_Given text_:
In May 2014, the White House postponed the Pentagon’s plan to allow young undocumented immigrants to enlist in the U.S. Military. Essentially, the Pentagon’s proposal would provide a pathway for young undocumented immigrants, sometimes referred to as the Dreamers, to receive citizenship if they are enlisted. The White House states that the delay was requested in order to evade conflict with House Republicans while they are considering how to move forward with current immigration legislation.
The delayed policy would have to meet the requirements under the Deferred Action for Childhood Arrivals, and receive a deportation deferral. All young undocumented immigrants who qualify would then be permitted to enlist through a separate Defense Department Program, called Military Accessions Vital to the National Interest (MAVNI). This would permit immigrants who have special medical or language skills to also enlist in the U.S. military. The new Pentagon Program would allow these undocumented youth with deportation deferrals to also join the military through MAVNI.
The postponed immigration policy is considered to be a narrow approach as it is estimated to only help a handful of undocumented youth immigrants. However there are approximately 550,000 of them who qualify under the Deferred Action for Childhood Arrivals. Despite Obama’s eagerness to endorse this policy, he does not want to distract the Republicans as they place their votes on immigration policy that has already been introduced.

_Work to complete_:
- A) Condense the paragraph of the passage on the Pentagon enlistment plan that begins "The delayed policy would have to meet" into a bulleted list, keeping its main facts.
- B) Write a continuation of the passage on the Pentagon enlistment plan, starting after its final sentence.
The listing has no connection to the passage on the Pentagon enlistment plan.

_Data listing_:

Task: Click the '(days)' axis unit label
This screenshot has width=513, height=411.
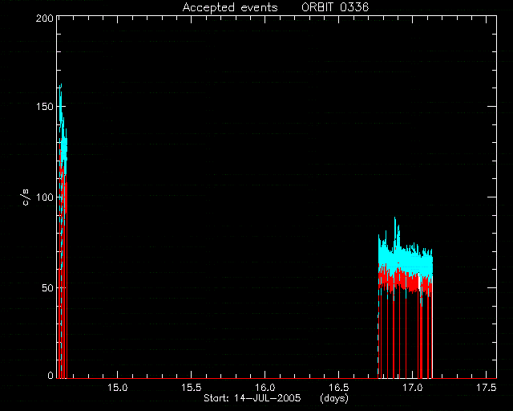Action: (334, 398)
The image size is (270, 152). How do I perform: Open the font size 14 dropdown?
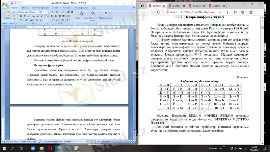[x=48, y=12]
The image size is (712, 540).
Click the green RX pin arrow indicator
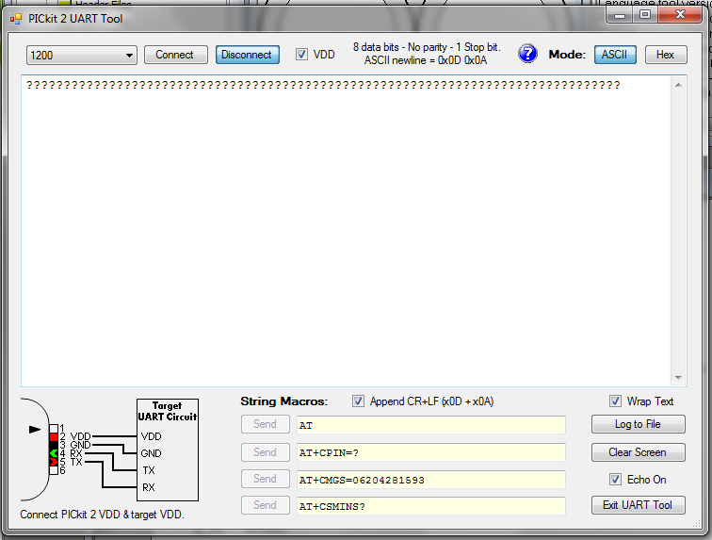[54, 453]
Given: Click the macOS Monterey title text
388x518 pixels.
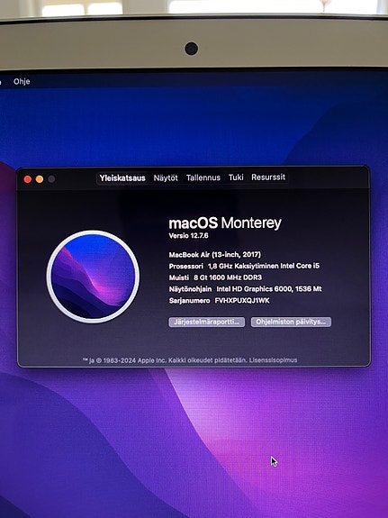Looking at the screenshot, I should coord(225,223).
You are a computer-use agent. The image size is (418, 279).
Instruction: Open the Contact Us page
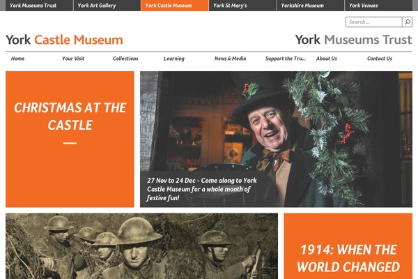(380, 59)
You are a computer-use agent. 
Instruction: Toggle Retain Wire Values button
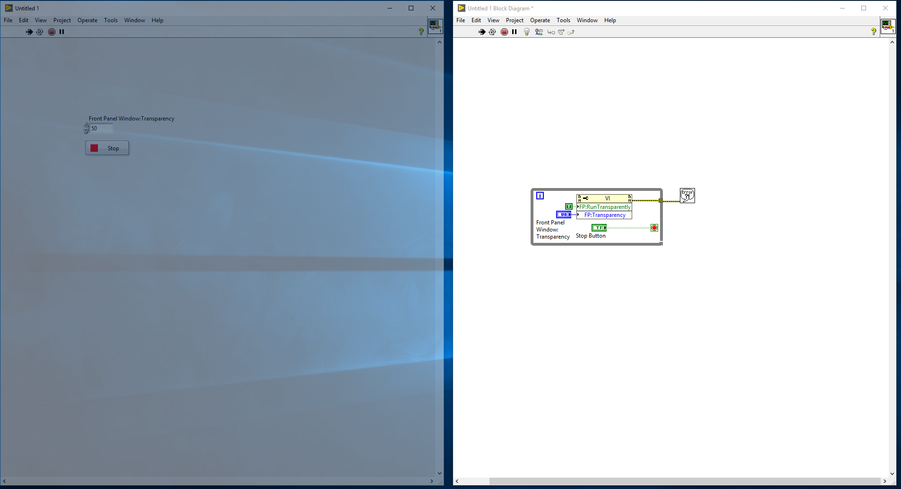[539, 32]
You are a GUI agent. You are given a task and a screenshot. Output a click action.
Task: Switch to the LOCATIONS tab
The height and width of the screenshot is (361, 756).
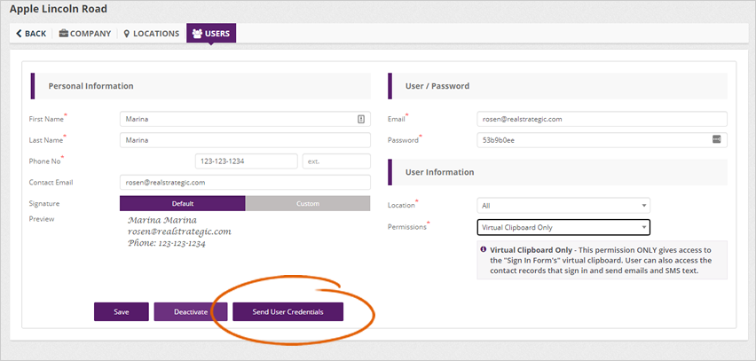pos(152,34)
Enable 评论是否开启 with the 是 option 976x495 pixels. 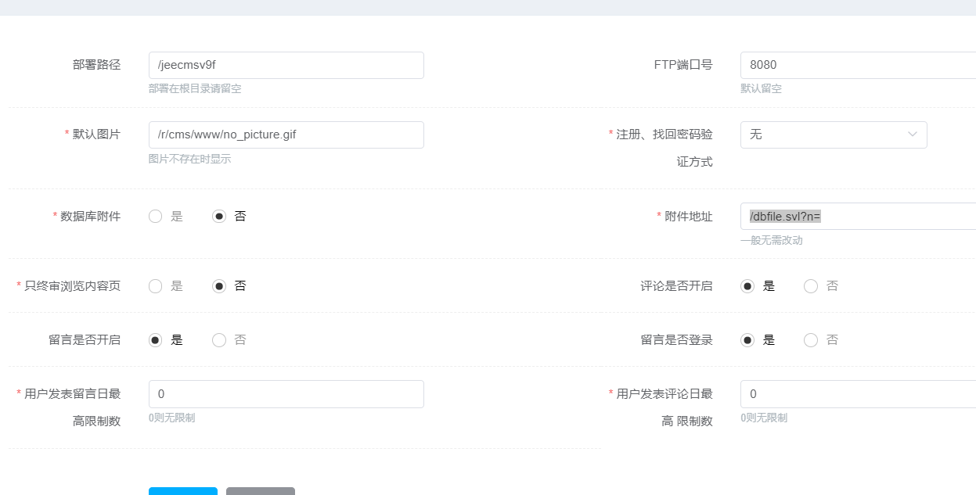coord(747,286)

==

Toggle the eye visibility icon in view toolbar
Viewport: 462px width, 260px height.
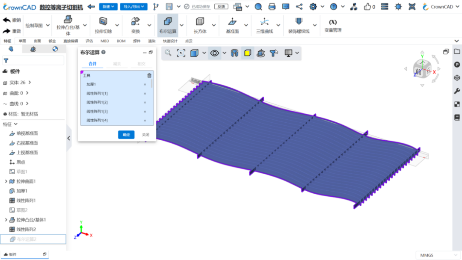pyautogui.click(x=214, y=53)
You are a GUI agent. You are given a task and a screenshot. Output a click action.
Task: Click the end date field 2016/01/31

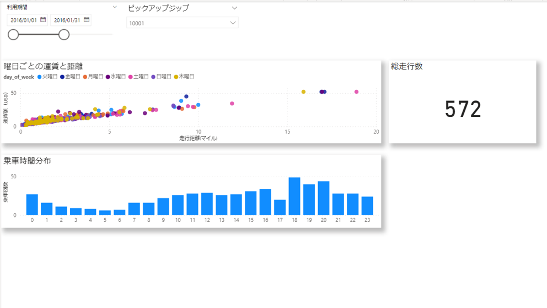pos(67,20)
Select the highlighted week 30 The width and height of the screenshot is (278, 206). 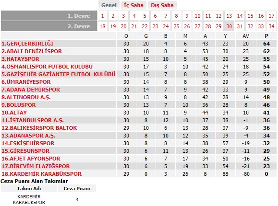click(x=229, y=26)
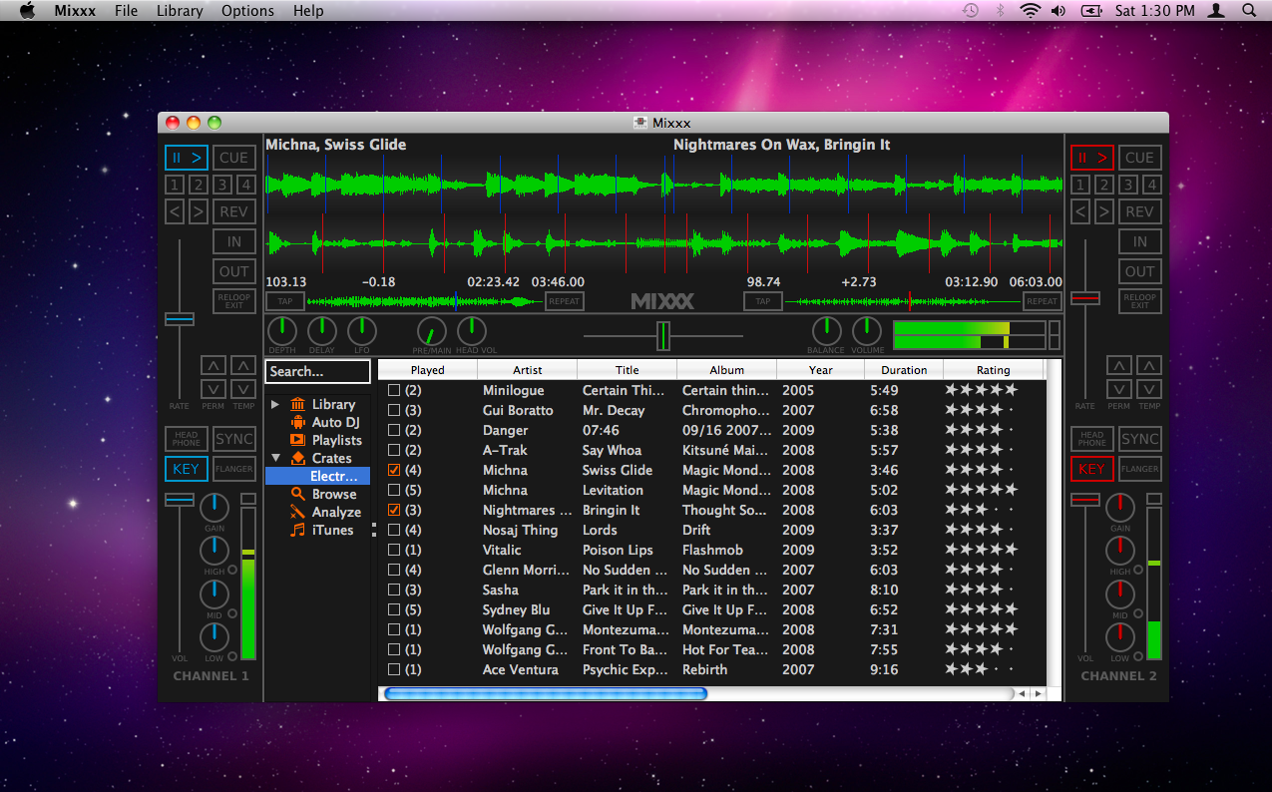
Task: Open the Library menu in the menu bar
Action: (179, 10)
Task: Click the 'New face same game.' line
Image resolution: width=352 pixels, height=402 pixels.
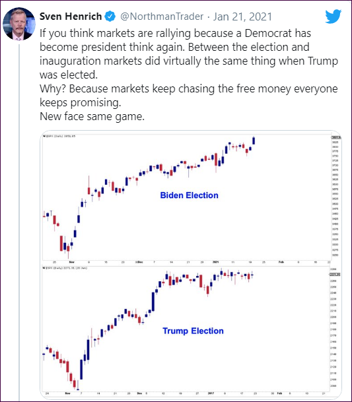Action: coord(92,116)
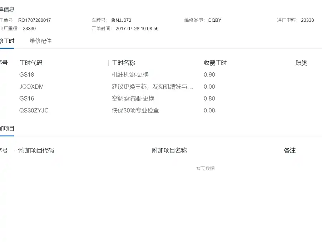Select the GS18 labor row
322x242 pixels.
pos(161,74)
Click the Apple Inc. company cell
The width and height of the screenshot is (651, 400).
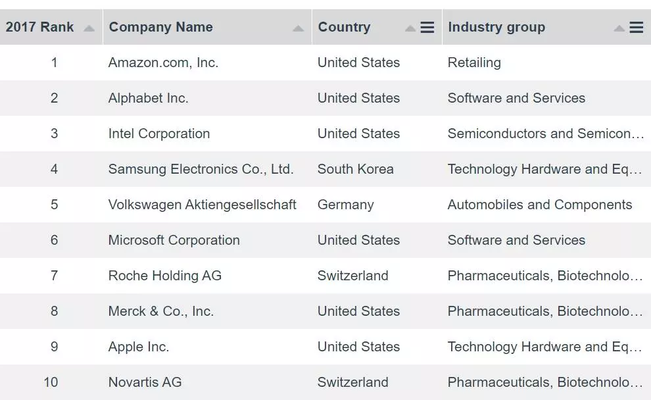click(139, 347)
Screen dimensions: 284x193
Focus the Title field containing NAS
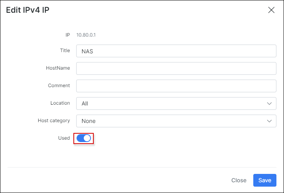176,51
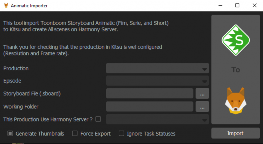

==

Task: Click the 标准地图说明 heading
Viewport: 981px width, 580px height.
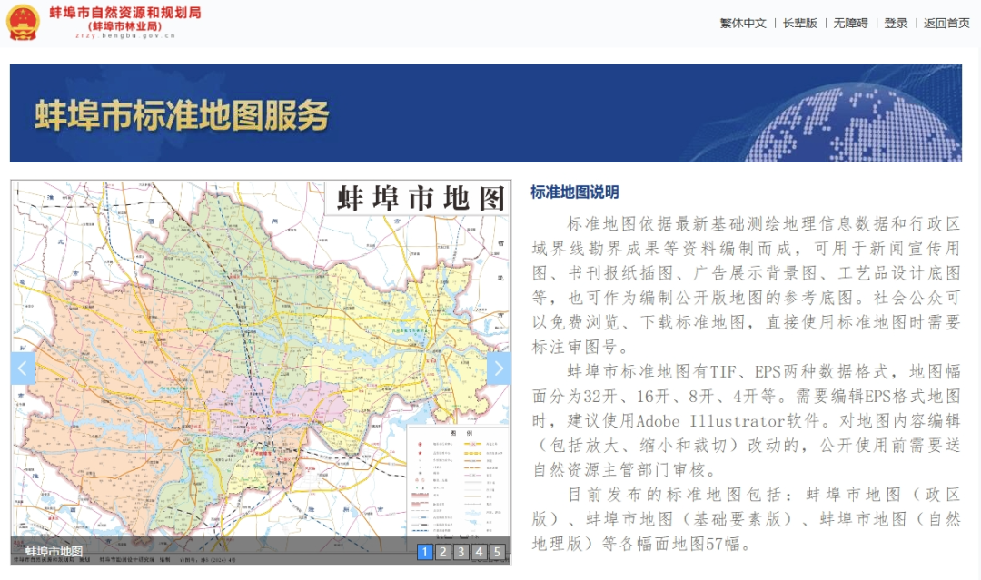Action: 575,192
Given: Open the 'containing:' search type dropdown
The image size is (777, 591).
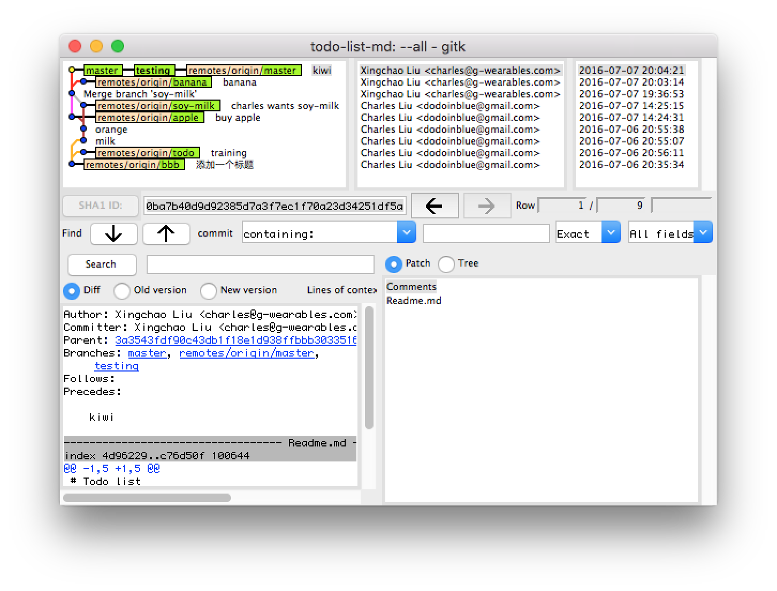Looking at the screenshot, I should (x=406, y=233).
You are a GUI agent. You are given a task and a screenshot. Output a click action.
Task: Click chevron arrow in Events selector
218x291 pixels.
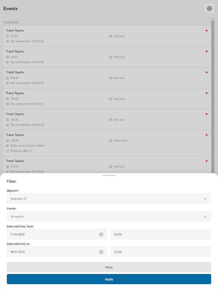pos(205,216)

_Response list_:
- A)
- Applicants would have to meet the requirements of Deferred Action for Childhood Arrivals and receive a deportation deferral.
- Young undocumented immigrants who qualify could then enlist through a separate Defense Department program, Military Accessions Vital to the National Interest (MAVNI).
- MAVNI permits immigrants with special medical or language skills to enlist in the U.S. military.
- The new Pentagon program would let undocumented youth with deportation deferrals join the military through MAVNI as well.

- B)
President Obama has stated that no action concerning immigration policy will be taken on his part for approximately two months in hopes of giving the Republican House time to discuss and possibly approve legislation that would grant legal status to illegal immigrants. In addition, he has asked Jeh Johnson of Homeland Security to postpone any actions regarding his deportation study and requested that Chuck Hagel, Defense Secretary, suspend any action regarding new policies until August 2014, after the summer.
Currently, undocumented immigrants and immigrants with deportation deferrals do not hold a green card or any residential status and therefore, are not allowed to enlist in the U.S. military. However, the proposed Pentagon Program would provide a path to naturalization for these immigrants so they may receive their citizenship in approximately 3 months. The current program in place has an annual quota of 1,500 and is already backlogged. Few immigrants meet the medical or language skills requirements set forth by the Defense Department Program previously mentioned. Both critics and supporters feel that the terms and requirements are not realistic. However, even with the debate surrounding the delayed programs, Obama will attempt to pursue the approval of the program once the summer term for Congress has ended.